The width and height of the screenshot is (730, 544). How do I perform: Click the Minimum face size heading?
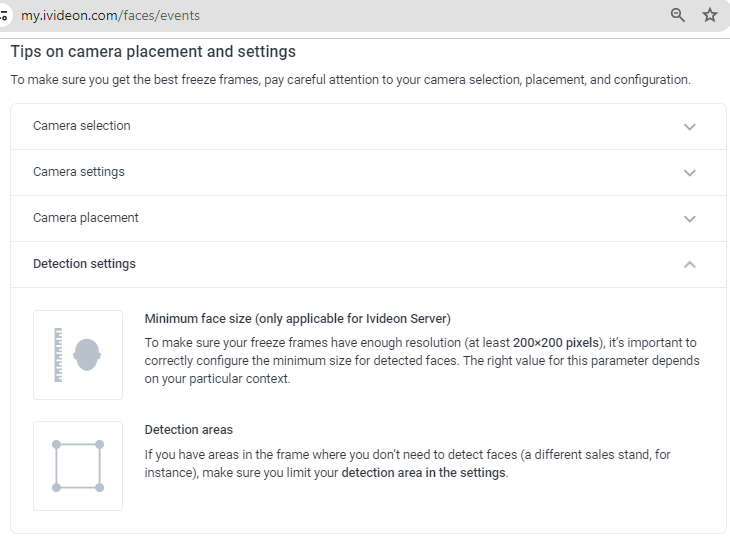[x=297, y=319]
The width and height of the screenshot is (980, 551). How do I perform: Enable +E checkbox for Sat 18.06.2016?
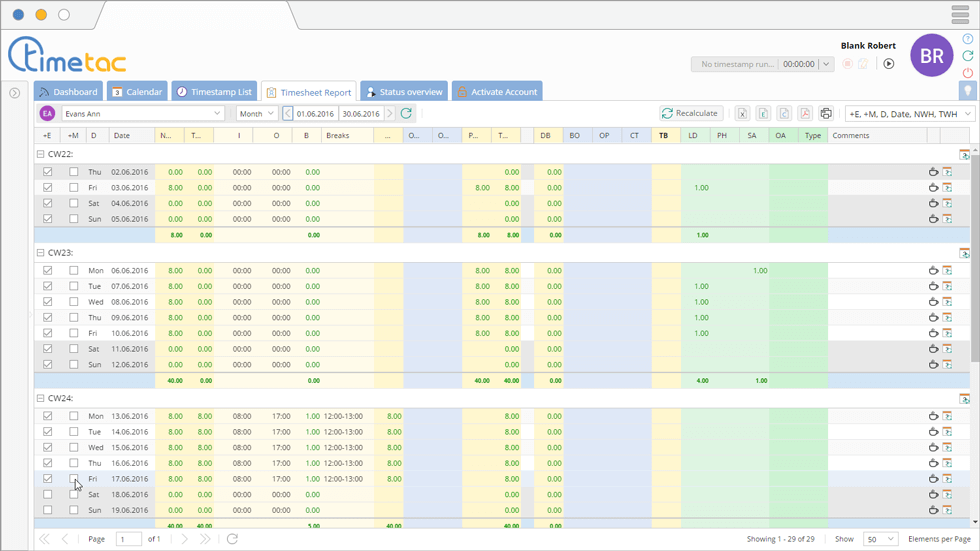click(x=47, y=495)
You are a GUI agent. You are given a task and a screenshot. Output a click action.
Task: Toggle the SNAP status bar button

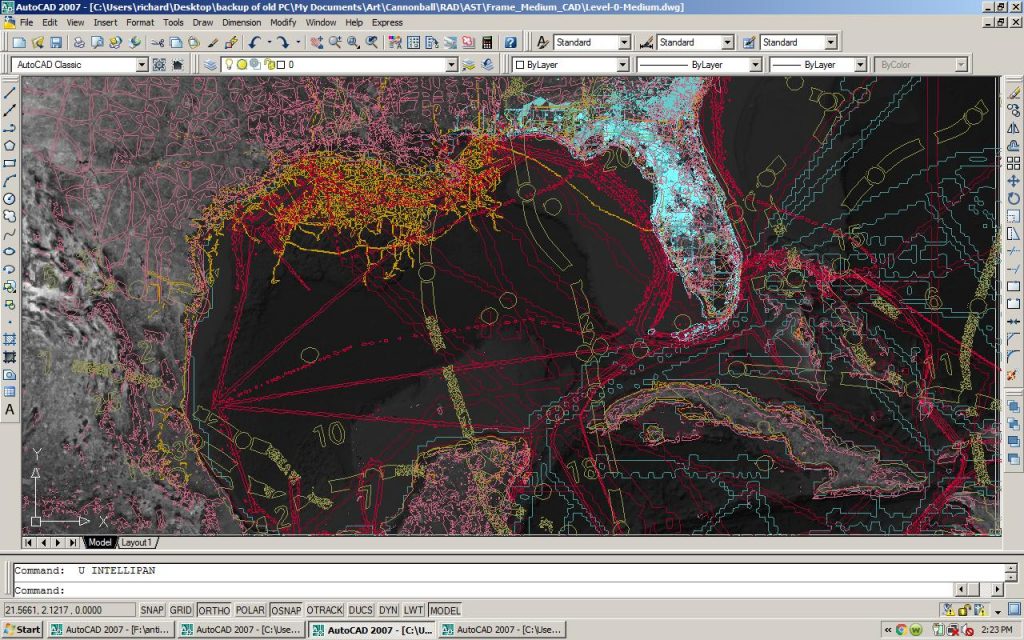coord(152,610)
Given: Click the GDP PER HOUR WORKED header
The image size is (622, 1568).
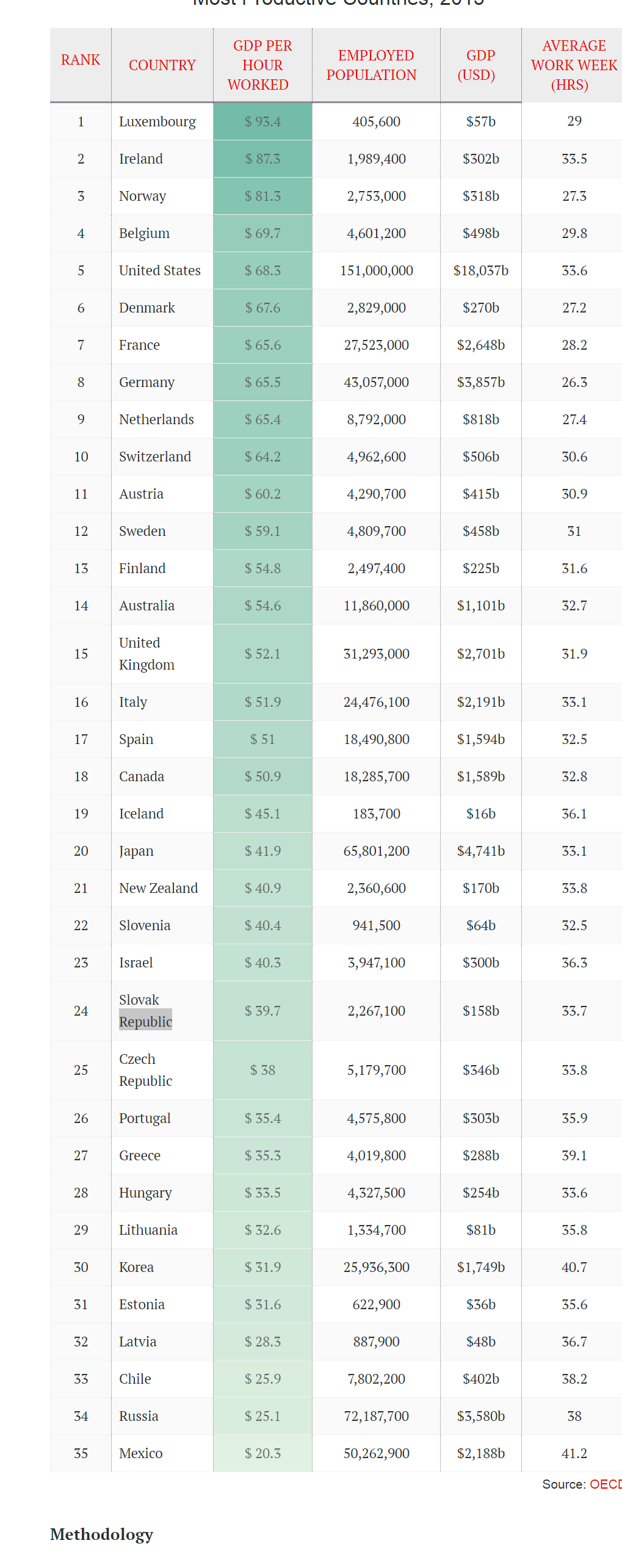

::::::::

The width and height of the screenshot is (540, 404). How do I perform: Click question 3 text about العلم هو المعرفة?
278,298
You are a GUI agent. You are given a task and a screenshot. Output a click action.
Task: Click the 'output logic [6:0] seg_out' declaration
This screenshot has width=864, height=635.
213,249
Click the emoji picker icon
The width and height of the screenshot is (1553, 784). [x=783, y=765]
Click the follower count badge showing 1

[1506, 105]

::::::::

WORK INSTRUCTIONS: Using the data above, print exactly the lines from the line that contains "Given: Click the GDP PER HOUR WORKED header" through the line that contains "The image size is (622, 1568).", with both included.

SOLUTION TO THE PROBLEM:
Given: Click the GDP PER HOUR WORKED header
The image size is (622, 1568).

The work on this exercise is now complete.